Problem description
From the line with "Where should I click to: Click the Terms" through the line with "Task: Reset plot", repeat the entries verbatim, both end lines included, and add nothing.
====== The data ======
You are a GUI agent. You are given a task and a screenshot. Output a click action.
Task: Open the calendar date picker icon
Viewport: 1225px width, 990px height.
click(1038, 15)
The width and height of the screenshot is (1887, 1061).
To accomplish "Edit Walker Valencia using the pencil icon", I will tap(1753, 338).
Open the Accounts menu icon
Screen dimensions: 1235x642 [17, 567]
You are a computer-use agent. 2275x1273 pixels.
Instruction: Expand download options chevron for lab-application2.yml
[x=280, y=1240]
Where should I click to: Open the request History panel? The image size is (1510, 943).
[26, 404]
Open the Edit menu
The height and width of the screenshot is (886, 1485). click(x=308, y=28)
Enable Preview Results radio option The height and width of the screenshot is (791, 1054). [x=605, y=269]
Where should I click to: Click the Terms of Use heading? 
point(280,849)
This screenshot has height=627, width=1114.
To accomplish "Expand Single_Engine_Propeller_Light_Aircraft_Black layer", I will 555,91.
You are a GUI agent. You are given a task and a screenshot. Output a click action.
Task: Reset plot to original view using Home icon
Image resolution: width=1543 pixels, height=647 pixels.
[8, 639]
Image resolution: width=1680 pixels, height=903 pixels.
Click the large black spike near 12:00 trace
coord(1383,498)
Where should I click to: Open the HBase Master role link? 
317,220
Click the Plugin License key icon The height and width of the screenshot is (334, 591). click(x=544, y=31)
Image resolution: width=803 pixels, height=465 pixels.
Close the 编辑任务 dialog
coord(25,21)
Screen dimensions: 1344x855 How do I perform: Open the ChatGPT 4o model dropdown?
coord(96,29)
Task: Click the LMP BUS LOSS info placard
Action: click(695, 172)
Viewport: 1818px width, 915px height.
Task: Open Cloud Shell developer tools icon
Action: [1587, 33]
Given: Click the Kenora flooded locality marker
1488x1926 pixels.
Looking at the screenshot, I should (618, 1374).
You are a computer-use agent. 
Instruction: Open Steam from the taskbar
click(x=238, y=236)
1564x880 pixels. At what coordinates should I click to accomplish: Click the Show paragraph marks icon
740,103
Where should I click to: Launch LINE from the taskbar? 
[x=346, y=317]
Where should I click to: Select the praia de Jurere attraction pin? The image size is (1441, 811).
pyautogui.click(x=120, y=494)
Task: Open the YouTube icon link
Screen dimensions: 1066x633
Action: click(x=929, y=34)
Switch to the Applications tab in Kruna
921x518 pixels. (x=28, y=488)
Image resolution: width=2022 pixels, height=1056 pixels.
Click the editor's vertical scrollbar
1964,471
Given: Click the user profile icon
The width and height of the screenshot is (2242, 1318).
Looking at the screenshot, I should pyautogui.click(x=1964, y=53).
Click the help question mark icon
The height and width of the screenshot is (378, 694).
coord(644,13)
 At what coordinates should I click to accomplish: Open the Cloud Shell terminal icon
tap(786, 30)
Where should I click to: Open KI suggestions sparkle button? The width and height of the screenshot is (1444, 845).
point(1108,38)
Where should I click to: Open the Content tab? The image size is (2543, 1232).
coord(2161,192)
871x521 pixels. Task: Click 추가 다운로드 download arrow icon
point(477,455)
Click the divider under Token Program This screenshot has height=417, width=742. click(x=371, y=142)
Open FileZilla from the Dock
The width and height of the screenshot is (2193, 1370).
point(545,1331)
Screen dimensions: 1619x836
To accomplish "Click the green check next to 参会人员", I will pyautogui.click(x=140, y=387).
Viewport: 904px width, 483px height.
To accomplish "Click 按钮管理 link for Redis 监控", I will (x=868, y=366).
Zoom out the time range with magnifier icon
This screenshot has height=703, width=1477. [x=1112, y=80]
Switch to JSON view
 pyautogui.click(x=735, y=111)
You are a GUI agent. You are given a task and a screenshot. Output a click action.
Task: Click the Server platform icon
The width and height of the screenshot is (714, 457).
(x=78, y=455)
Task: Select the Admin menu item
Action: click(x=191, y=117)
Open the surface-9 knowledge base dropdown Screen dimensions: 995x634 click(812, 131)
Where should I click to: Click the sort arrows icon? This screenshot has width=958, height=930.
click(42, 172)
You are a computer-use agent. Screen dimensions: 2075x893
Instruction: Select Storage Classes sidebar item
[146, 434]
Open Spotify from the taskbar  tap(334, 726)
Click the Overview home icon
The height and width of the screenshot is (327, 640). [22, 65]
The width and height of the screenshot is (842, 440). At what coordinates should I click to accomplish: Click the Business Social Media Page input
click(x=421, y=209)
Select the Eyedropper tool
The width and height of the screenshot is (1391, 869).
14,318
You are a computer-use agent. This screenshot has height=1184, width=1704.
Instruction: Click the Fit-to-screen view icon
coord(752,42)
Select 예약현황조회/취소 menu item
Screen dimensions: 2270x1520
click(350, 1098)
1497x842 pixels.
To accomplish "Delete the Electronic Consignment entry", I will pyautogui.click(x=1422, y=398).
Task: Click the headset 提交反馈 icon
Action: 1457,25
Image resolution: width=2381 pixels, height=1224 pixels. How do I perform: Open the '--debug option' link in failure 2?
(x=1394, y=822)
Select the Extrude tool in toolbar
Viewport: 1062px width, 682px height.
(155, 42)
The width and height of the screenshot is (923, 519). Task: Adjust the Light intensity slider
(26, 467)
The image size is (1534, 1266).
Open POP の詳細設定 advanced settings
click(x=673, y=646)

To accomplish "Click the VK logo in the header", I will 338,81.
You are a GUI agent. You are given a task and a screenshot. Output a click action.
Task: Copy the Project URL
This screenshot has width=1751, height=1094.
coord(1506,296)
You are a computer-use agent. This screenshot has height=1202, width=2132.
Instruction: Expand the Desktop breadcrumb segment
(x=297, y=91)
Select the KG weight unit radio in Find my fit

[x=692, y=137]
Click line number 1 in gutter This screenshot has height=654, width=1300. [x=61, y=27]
======
Task result
Where should I click to: Click the Terms of Use heading? 
point(280,849)
This screenshot has height=627, width=1114.
To accomplish "Expand Single_Engine_Propeller_Light_Aircraft_Black layer", I will 555,91.
You are a GUI agent. You are given a task and a screenshot. Output a click action.
Task: Reset plot to original view using Home icon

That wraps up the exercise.